Tokens: The Currency of LLMs
Learn what tokens are and why they matter for cost, context, and real application design
Learning goals
- •Understand what tokens are and how text is tokenized
- •Learn why token count matters for cost and context limits
- •Recognize how different content types tokenize differently
What Are Tokens?
A token is a chunk of text that the model processes as a single unit. Tokens can be:
- Whole words: "hello" → 1 token
- Word pieces: "unhappiness" → ["un", "happiness"] → 2 tokens
- Punctuation: "!" → 1 token
- Numbers: "2024" might be 1-2 tokens depending on the tokenizer
As a rough rule: 1 token ≈ 4 characters or 100 tokens ≈ 75 words in English.
Why Tokens Matter
Cost
API pricing is typically per-token.
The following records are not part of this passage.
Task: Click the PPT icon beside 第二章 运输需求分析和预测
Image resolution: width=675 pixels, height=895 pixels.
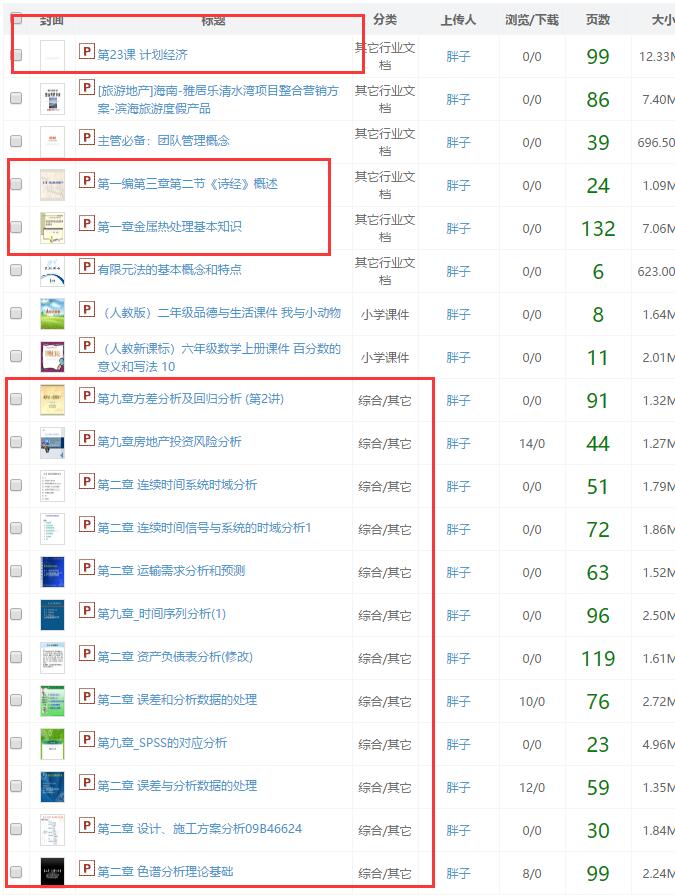Action: (x=86, y=569)
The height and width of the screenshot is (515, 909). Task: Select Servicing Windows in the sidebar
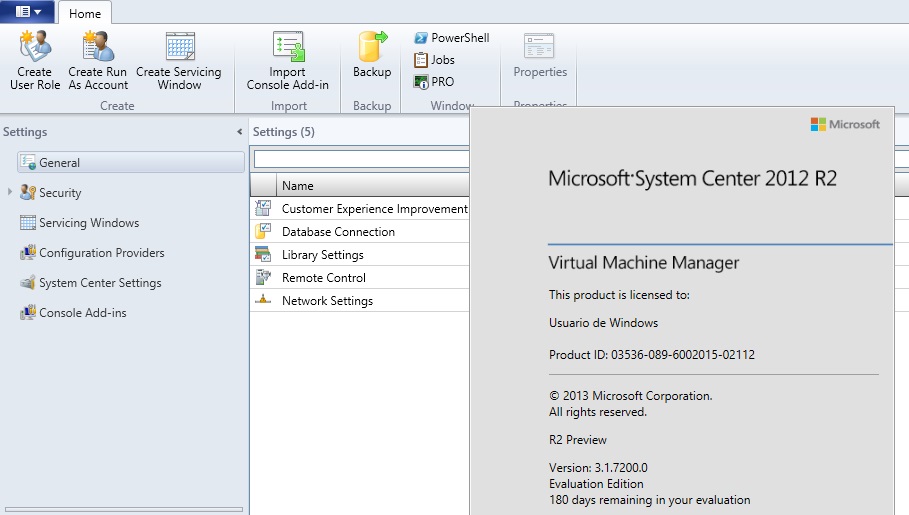(x=89, y=223)
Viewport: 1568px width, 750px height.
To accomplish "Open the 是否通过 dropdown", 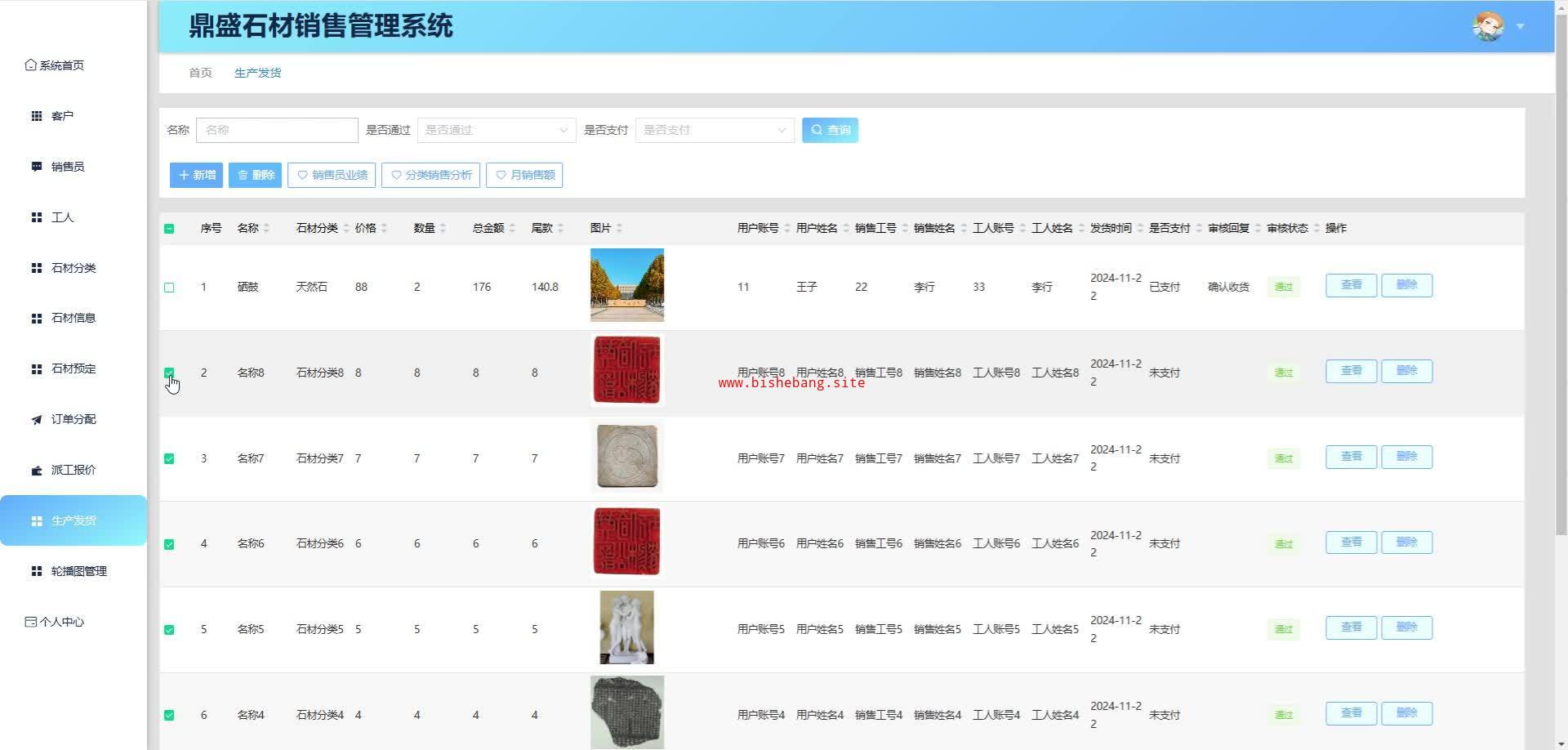I will 496,130.
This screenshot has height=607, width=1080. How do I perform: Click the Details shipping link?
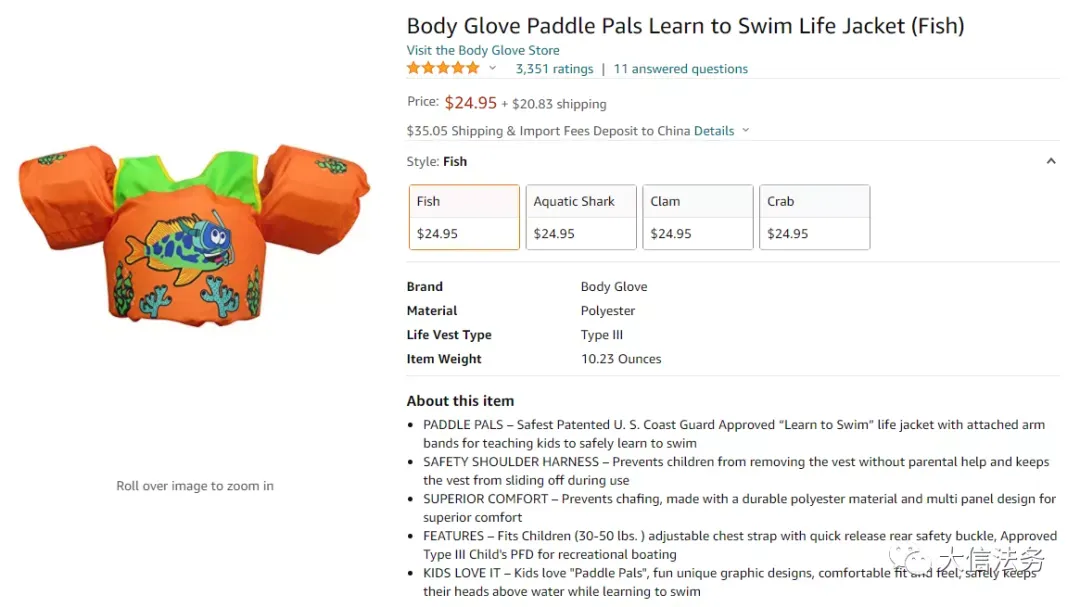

Both input (prompt) and output (completion) tokens are counted. A verbose prompt costs more than a concise one.
Context Window
Each model has a maximum context length (e.g., 8K, 32K, 128K tokens). This limit includes both your input AND the model's output. A 32K context model can process about 24,000 words total.
Performance
Longer contexts can affect response quality. Information at the beginning and end of long prompts tends to be weighted more heavily than information in the middle.
Tokenization Differences
Different models use different tokenizers:
- GPT-4 uses the cl100k_base tokenizer
- Claude uses its own tokenizer
- Open-source models often use SentencePiece or custom tokenizers
The same text may have different token counts across models. The word "indescribable" is split into ["ind", "esc", "rib", "able"] = 4 tokens in GPT tokenizers. Code often has higher token density: "function(){}" might be 5+ tokens due to special characters.